I have a 20-something (sorta) goddaughter who is considering WLS and it is just such a bright shining light in her mind to solve her problems that it’s hard to break through rationally. She’s trying veggie keto to lose the weight to enable her to have the surgery and I’m hoping that it works well enough to make her see that she doesn’t need the WLS at all. Still, the lies we tell ourselves are hard to overcome. :disappointed:


(Jean Taylor) #8

Not a recipe, but you can steam almost anything in the microwave that you can bake as long as it’s not breaded, so if you know what he likes you might consider converting some things, and if you’re not sure you should ask him. See if he has any recipes he loves you can ketofy for him.

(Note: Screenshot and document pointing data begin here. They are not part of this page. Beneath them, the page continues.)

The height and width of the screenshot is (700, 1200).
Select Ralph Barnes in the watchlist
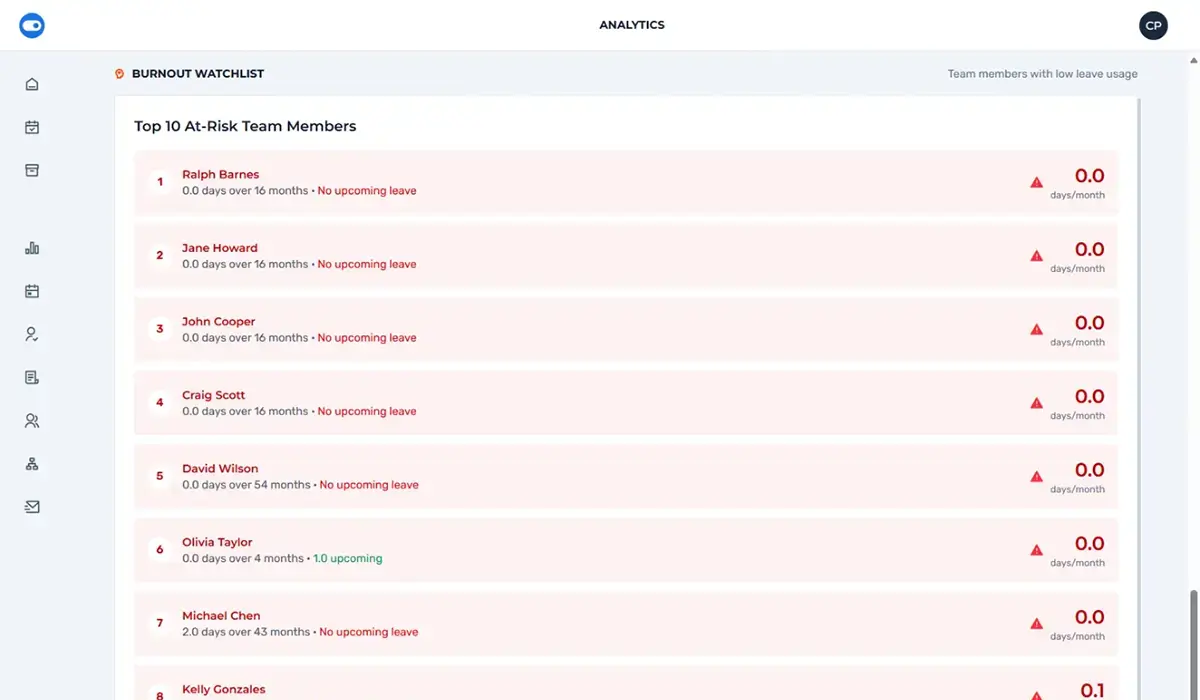(x=220, y=173)
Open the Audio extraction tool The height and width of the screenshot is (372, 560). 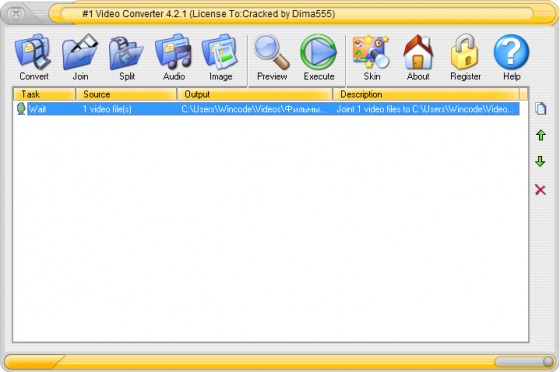click(x=174, y=57)
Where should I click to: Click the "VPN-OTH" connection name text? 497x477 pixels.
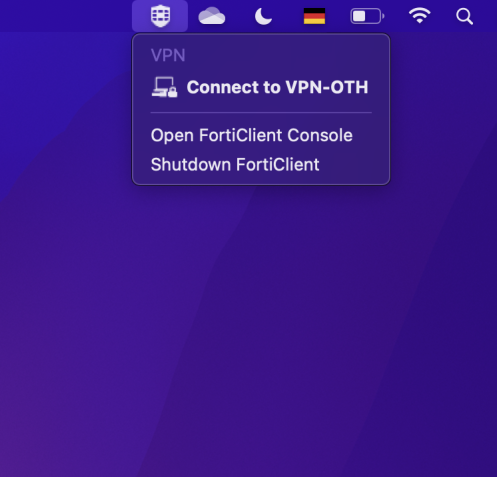click(x=327, y=87)
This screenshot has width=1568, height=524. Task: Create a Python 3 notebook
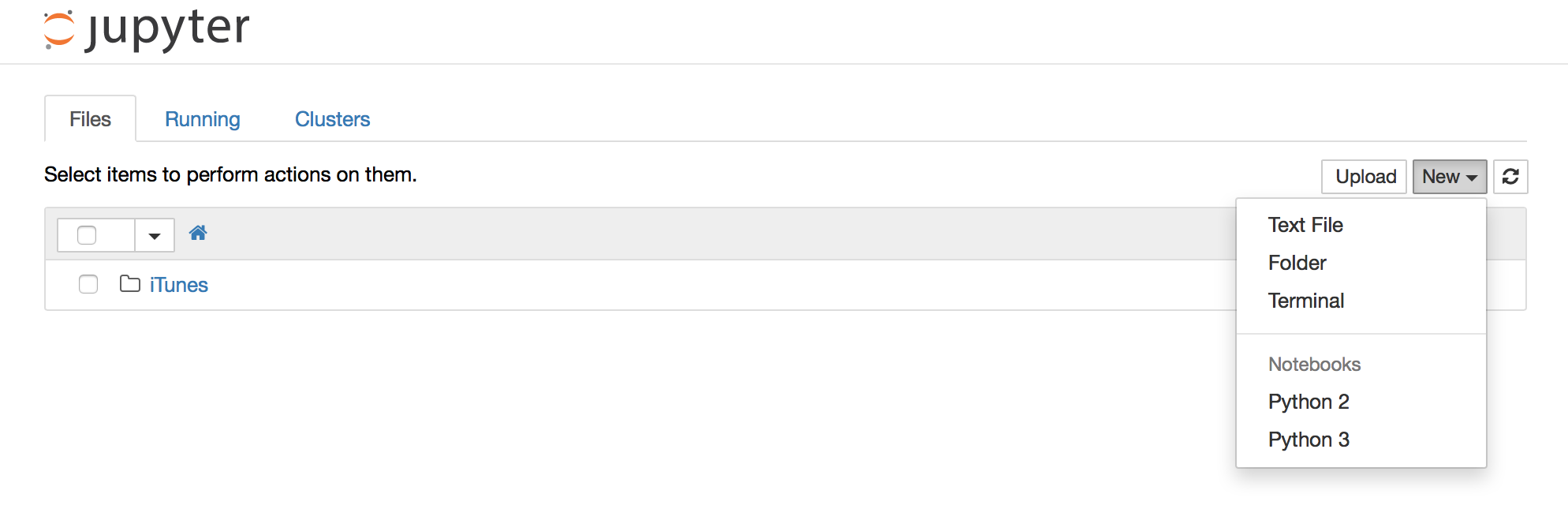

I agree on the frozen veggies but would add that you can totally get leafy greens frozen too that’s the only way I eat them. I hate greens so much I hide them in meat sauces and frozen just takes much less effort when you’re doing that. lol

I laughed when I read about corn being a vegetable I have that same argument with my mom about every week lol


(Rob) #9

Is that any different than how many of us tried to convince ourselves that since potatoes were vegetables, chips/fries were one of our 5-a-day :crazy_face:


(Jean Taylor) #10

Well technically potatoes are a vegetable botanically speaking at least. Corn is grain. It’s not even hiding out in the vegetable category screwing with people.


(Diane) #11

I have seriously considered weight loss surgery. When I was doing some research, I discovered that one of the sad facts of bariatric surgery (specifically the Roux en Y Gastric Bypass), is that for patients without diabetes, all cause mortality goes up for external causes of death (including from self harm and accidents). Some of this might be attributed to the fact that as previously sedentary patients get out more, they suffer more accidents. It has also been theorized that when the weight loss surgery doesn’t turn out to be the magic bullet that they are expecting, some patients turn to suicide.